Element and text location data:
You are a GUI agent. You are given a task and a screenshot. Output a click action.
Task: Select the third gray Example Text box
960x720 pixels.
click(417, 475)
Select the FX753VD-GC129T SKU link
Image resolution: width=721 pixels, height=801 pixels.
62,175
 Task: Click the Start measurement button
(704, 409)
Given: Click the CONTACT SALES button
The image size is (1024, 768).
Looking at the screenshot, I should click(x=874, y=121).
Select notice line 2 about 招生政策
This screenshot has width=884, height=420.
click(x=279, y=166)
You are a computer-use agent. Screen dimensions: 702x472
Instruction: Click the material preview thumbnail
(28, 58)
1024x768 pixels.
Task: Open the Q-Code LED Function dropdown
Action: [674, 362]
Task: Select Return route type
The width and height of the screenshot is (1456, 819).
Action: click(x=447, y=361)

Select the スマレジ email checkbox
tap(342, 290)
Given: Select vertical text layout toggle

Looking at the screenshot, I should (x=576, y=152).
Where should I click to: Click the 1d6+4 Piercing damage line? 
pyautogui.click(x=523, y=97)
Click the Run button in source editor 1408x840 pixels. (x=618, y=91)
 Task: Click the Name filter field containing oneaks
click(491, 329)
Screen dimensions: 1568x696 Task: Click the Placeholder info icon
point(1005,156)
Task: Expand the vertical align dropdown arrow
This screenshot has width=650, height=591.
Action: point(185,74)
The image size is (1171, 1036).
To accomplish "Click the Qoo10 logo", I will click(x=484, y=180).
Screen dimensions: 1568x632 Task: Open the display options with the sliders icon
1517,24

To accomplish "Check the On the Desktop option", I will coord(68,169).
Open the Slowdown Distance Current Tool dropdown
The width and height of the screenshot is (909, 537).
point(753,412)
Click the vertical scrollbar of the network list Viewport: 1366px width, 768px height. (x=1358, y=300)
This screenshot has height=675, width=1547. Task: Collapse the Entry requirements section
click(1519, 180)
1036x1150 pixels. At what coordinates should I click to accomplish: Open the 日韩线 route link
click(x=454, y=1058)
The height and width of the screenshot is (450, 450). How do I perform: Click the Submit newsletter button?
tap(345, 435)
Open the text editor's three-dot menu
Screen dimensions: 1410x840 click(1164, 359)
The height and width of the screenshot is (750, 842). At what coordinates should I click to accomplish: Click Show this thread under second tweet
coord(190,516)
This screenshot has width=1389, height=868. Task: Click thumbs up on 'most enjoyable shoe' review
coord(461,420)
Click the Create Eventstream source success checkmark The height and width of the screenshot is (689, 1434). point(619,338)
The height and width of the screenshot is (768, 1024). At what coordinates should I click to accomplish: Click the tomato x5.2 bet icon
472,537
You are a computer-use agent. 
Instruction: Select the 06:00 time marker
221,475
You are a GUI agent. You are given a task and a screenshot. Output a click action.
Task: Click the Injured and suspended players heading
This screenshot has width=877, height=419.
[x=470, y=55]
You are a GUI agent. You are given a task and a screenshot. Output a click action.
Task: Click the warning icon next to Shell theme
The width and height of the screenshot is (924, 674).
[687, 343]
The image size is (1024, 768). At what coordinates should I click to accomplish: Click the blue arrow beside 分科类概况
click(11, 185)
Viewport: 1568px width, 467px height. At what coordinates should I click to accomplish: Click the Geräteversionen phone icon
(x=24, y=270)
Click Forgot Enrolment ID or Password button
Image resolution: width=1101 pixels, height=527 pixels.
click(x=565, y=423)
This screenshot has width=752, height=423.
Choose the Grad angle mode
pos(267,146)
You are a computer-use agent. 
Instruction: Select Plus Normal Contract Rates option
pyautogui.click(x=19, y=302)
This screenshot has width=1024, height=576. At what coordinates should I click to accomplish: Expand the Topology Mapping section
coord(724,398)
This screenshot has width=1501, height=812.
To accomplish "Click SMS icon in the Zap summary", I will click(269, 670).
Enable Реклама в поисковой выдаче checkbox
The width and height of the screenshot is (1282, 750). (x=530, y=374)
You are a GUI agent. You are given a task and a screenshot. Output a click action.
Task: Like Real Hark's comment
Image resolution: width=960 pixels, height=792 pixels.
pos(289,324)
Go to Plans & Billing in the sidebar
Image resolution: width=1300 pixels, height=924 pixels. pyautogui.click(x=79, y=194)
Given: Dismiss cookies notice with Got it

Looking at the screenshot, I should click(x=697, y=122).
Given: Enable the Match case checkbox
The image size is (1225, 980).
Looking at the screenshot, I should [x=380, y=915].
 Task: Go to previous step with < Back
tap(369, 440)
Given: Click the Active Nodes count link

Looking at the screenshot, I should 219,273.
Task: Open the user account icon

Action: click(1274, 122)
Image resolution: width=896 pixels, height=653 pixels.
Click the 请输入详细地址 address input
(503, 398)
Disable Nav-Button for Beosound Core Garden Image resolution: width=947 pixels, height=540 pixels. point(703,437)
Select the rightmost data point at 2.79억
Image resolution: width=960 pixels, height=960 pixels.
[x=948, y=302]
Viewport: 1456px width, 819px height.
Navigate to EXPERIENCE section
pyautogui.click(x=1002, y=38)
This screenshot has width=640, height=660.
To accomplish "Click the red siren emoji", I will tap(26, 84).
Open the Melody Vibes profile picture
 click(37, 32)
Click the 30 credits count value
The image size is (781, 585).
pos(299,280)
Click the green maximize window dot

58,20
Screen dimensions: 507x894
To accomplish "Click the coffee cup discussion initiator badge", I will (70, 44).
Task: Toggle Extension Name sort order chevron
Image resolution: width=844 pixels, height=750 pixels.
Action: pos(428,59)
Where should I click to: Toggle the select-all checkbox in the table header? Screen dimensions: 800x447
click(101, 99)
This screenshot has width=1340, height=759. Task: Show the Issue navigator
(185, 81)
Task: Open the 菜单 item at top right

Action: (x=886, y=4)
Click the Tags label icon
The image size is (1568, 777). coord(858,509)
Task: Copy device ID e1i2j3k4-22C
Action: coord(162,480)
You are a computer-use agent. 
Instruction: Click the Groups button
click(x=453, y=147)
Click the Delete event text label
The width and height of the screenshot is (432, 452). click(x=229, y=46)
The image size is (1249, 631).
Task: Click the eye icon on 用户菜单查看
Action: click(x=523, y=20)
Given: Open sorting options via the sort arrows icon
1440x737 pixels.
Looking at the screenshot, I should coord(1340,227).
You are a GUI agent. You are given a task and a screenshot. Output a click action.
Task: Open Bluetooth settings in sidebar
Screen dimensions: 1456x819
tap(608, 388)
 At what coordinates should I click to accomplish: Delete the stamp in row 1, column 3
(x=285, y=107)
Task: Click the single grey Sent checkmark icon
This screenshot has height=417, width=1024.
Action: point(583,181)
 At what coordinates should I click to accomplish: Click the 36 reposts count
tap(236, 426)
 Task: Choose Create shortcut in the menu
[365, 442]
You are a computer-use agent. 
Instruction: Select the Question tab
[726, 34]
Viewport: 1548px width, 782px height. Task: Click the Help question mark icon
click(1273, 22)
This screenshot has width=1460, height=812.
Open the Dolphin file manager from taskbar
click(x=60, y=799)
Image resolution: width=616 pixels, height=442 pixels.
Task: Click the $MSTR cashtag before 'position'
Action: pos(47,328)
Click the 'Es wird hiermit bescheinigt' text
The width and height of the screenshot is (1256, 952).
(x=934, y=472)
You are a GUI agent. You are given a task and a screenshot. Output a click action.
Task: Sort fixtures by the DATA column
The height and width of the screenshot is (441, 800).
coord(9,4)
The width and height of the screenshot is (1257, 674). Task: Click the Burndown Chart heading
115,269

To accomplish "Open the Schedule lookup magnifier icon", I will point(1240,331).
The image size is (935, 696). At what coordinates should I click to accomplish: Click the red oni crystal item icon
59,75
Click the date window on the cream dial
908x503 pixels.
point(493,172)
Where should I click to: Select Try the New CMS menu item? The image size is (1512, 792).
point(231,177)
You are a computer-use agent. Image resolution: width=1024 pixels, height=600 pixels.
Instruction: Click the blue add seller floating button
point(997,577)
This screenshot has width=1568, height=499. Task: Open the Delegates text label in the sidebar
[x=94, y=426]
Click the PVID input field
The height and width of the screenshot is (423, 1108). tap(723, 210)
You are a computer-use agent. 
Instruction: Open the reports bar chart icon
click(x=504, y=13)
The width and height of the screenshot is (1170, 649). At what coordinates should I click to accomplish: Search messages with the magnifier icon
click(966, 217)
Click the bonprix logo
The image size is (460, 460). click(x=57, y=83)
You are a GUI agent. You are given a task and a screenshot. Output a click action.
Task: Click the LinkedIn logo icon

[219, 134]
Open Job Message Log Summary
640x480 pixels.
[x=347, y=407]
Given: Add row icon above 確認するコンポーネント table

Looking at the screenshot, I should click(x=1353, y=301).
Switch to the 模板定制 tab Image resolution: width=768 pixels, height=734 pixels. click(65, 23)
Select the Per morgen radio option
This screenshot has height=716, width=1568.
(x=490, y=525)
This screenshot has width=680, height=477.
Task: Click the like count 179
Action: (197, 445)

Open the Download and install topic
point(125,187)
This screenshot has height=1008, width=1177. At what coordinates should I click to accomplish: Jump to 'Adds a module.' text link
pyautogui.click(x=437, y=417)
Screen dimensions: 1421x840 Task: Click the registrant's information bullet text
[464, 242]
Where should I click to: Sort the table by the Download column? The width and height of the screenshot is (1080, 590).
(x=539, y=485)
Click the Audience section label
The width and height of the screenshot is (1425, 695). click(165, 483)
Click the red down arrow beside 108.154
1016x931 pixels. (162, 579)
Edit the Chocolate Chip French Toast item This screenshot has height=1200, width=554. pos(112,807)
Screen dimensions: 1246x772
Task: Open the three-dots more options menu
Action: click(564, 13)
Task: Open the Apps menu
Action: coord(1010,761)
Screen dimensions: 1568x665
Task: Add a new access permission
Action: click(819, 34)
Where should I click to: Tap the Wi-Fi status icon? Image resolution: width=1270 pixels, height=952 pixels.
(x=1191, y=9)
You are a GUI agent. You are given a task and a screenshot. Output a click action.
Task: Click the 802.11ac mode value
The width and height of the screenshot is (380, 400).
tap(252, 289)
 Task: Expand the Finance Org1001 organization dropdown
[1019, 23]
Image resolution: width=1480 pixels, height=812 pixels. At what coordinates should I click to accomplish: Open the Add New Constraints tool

» **PROBLEM**
In the records above, copy out word for word the stretch from the line containing "Task: Toggle Extension" through the line containing "Action: pos(47,328)", including both of those lines.

» **FULL ANSWER**
Task: Toggle Extension Name sort order chevron
Image resolution: width=844 pixels, height=750 pixels.
Action: pos(428,59)
Where should I click to: Toggle the select-all checkbox in the table header? Screen dimensions: 800x447
click(101, 99)
This screenshot has width=1340, height=759. Task: Show the Issue navigator
(185, 81)
Task: Open the 菜单 item at top right

Action: (x=886, y=4)
Click the Tags label icon
The image size is (1568, 777). coord(858,509)
Task: Copy device ID e1i2j3k4-22C
Action: coord(162,480)
You are a computer-use agent. 
Instruction: Click the Groups button
click(x=453, y=147)
Click the Delete event text label
The width and height of the screenshot is (432, 452). click(x=229, y=46)
The image size is (1249, 631).
Task: Click the eye icon on 用户菜单查看
Action: click(x=523, y=20)
Given: Open sorting options via the sort arrows icon
1440x737 pixels.
Looking at the screenshot, I should coord(1340,227).
You are a GUI agent. You are given a task and a screenshot. Output a click action.
Task: Open Bluetooth settings in sidebar
Screen dimensions: 1456x819
tap(608, 388)
 At what coordinates should I click to accomplish: Delete the stamp in row 1, column 3
(x=285, y=107)
Task: Click the single grey Sent checkmark icon
This screenshot has height=417, width=1024.
Action: point(583,181)
 At what coordinates should I click to accomplish: Click the 36 reposts count
tap(236, 426)
 Task: Choose Create shortcut in the menu
[365, 442]
You are a computer-use agent. 
Instruction: Select the Question tab
[726, 34]
Viewport: 1548px width, 782px height. Task: Click the Help question mark icon
click(1273, 22)
This screenshot has width=1460, height=812.
Open the Dolphin file manager from taskbar
click(x=60, y=799)
Image resolution: width=616 pixels, height=442 pixels.
Task: Click the $MSTR cashtag before 'position'
Action: pos(47,328)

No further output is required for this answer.